=== DATA FOR THIS EXERCISE ===
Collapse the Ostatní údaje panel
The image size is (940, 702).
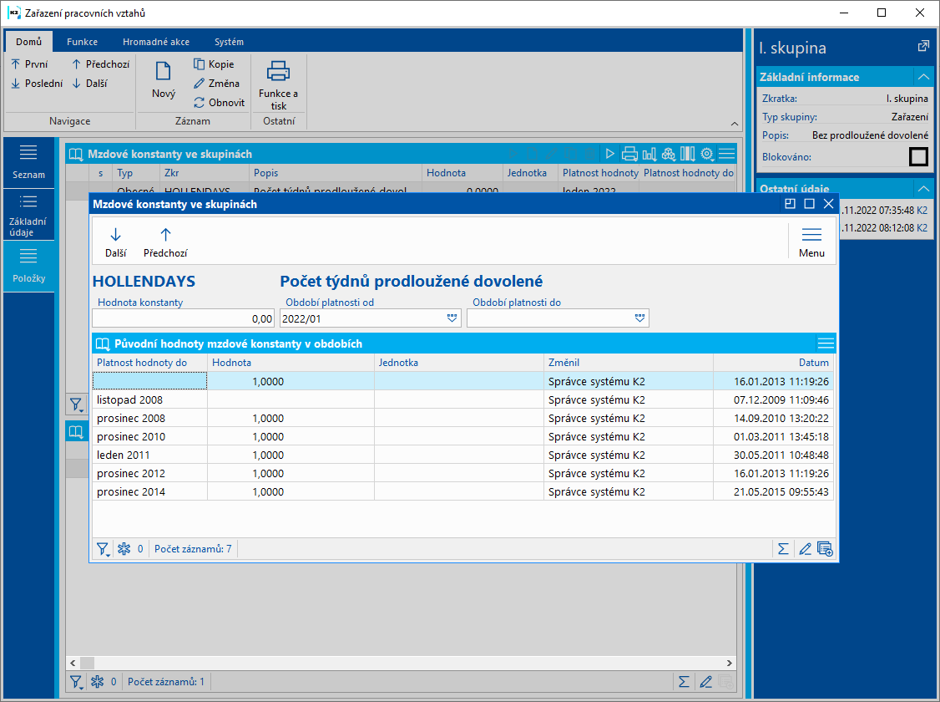click(922, 188)
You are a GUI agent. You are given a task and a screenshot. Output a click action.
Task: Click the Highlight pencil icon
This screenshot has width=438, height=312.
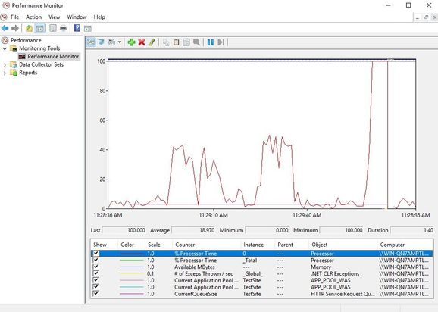(x=152, y=42)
===
Give back the lines from the one containing "You are a GUI" through the last line of the records above exactly as they appear, both included, and no pictures.

You are a GUI agent. You are given a task and a screenshot. Output a click action.
Task: Click the Highlight pencil icon
This screenshot has width=438, height=312.
(x=152, y=42)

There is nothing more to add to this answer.